The latest spasm of anti-French hostility, provoked by border delays at Dover over the weekend, is so depressing because it’s so familiar. I’ve heard it all my life. British politicians never get the bill for their nasty rhetoric. It’s the kids in school who pay (like me, once), the people who speak another language in public, or who just look as if they don’t belong in the eyes of those who think they do. For years, I’ve heard people say that Brexit was not about xenophobia, and I know that it’s a complex, historic, cultural phenomenon.

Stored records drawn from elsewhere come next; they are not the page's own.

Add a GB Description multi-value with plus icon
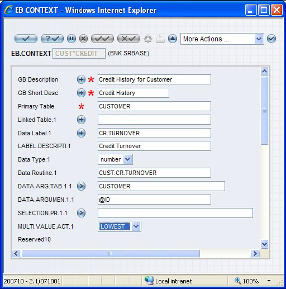This screenshot has height=289, width=286. [x=81, y=79]
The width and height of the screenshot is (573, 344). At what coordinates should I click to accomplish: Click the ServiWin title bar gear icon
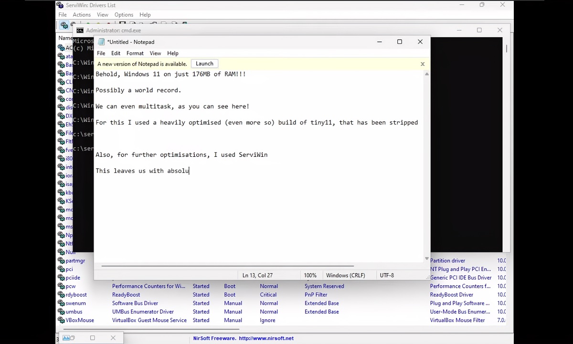[60, 5]
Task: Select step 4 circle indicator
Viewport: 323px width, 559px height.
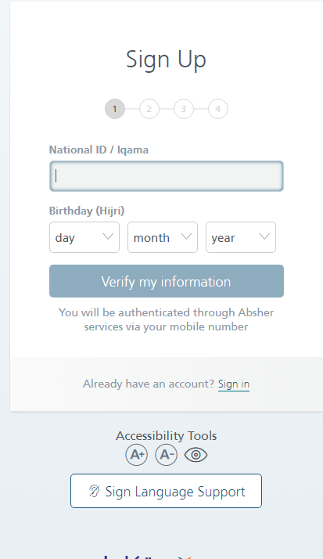Action: (x=218, y=109)
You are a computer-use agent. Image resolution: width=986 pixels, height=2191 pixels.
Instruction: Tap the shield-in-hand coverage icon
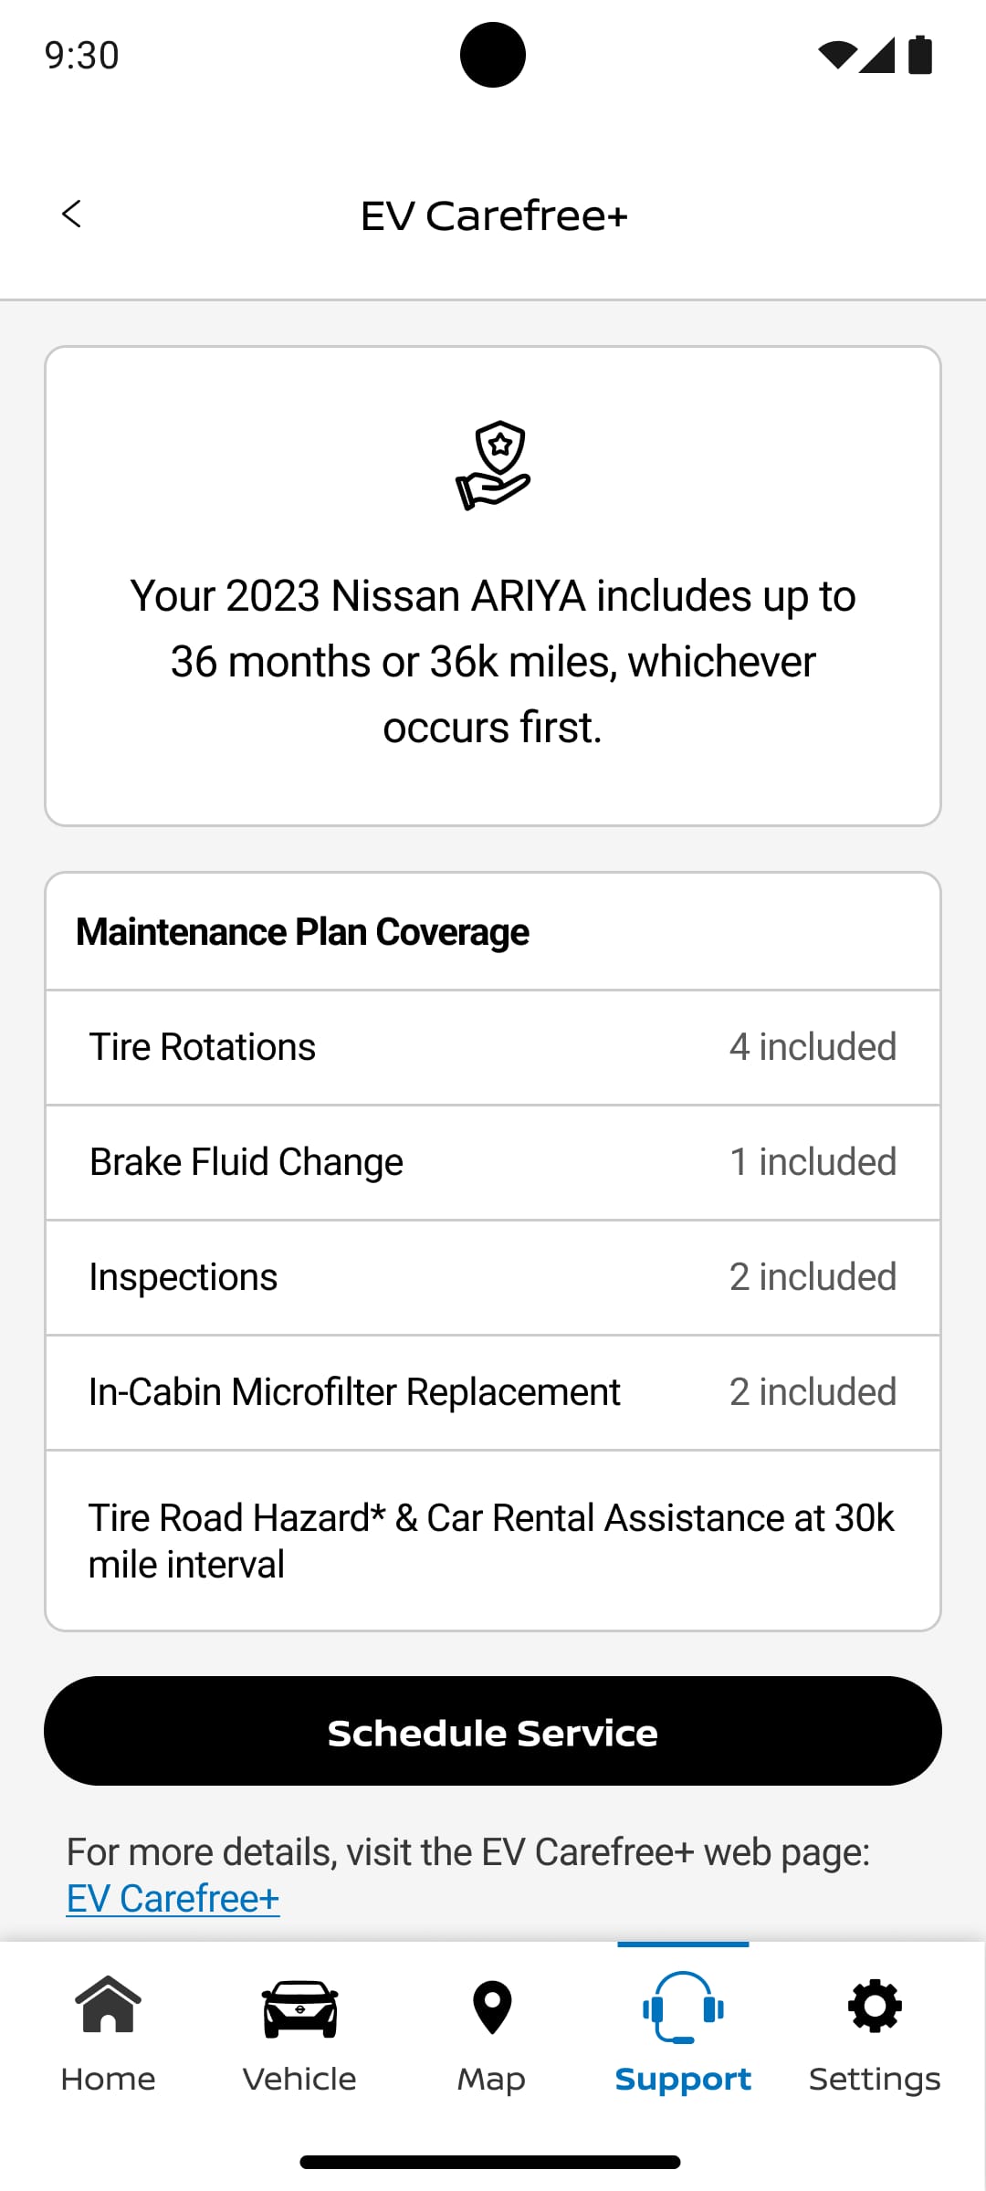click(x=493, y=465)
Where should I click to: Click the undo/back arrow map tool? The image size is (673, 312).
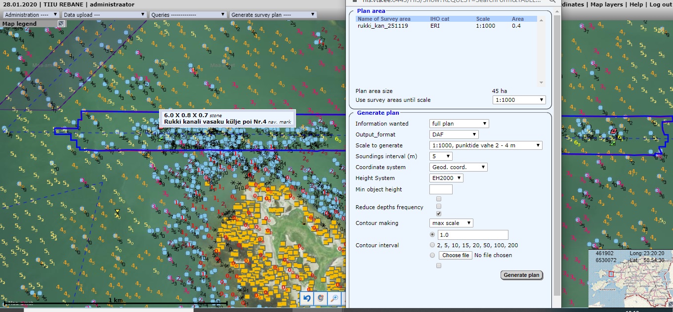coord(307,298)
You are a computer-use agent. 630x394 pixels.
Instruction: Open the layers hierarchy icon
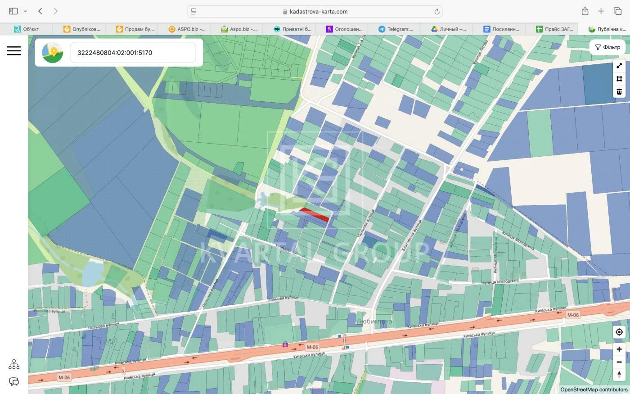[x=14, y=364]
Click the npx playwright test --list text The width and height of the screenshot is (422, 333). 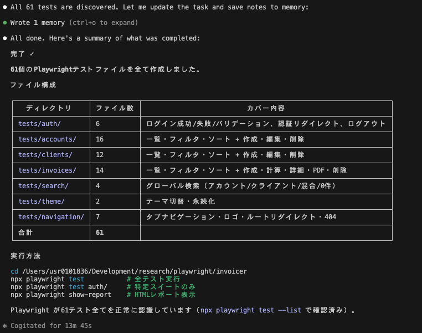tap(251, 310)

But I know too that with each new cycle of its revolutionary self-consumption, I have felt less welcome—and I am a citizen, how must it be for those with only settled status?
Many British people are convinced that the rest of Europe envies Britain and wants only to bring it down (or now to ‘punish’ it for leaving) but I see no evidence of that. On the contrary, throughout and beyond the EU, I’ve met only warmth and admiration for the British (well, perhaps not always in Ireland), as well as some bemusement in recent years. The Brexit diehards have torched a lot of goodwill, but I think the UK would still be welcomed back if it wanted to rejoin (it won’t).
And I understand why—there’s a lot to love and respect in British culture, thought and history I am at home in the land of Jane Austen and Daniel Defoe, Stanley Spencer and Laura Knight, the Quakers and the Rochdale Co-Op, Shakespeare and Lenny Henry, Perpendicular Gothic and terraced houses, the Fens, the Dales, the Downs and the Lakes, George Orwell and Arthur Conan Doyle, Linton Kwesi Johnson and the Proms, Jerseys and Oxford Downs the NHS, Free Houses, best bitter, tea, chip shops and cheddar—I could go on, but you get the picture. If you’re British, you’ll have your own. It’s the Britain of tolerance and forbearance, democratic in practice not only in posture, unimpressed by money or title, phlegmatic, temperate, and slow to anger, stoical, brave and decent, at once radical and slow to change, fair(ish) and law-abiding, independent but willing to give a hand or a home to someone in need. whether their name is Marx, Zola or Pevsner.
This Britain has been on the defensive my whole adult life, attacked by its nasty alter ego, the piratical, imperial freebooter, entitled and arrogant, still unreconciled to the idea that anyone might not choose to be under its dominion. it’s Dr Jekyll vs. Mr Hyde. And Mr Hyde has been in charge for several decades, talking to himself and getting drunk on the silence.
Between 1973 and 2020, Britain’s membership of the European community allowed me to live and work in both countries of my identity and heritage. That is increasingly difficult. When I go back to England this week, I will have to show first my French passport and then my British passport to prove my right to be where I am. It’s been a painful decision, but if I’m forced to choose, I will live within the European Union. It’s where I am at home; it’s where I have never been made to feel unwelcome, even by those who see me as British.
Such a good piece François, and maybe you are right about re-unifying. But, but, seeing everywhere around me people who believe passionately in the essential good of a united Europe including whatever remains of the United Kingdom, my own instinct is that one day, after the current confused Labour leadership and rabid Tory leadership have faded into memory, the inescapable logic of reunification will prevail. It won’t be quick, 15 or 20 years or more probably, but I do believe it will happen, as surely as day follows night.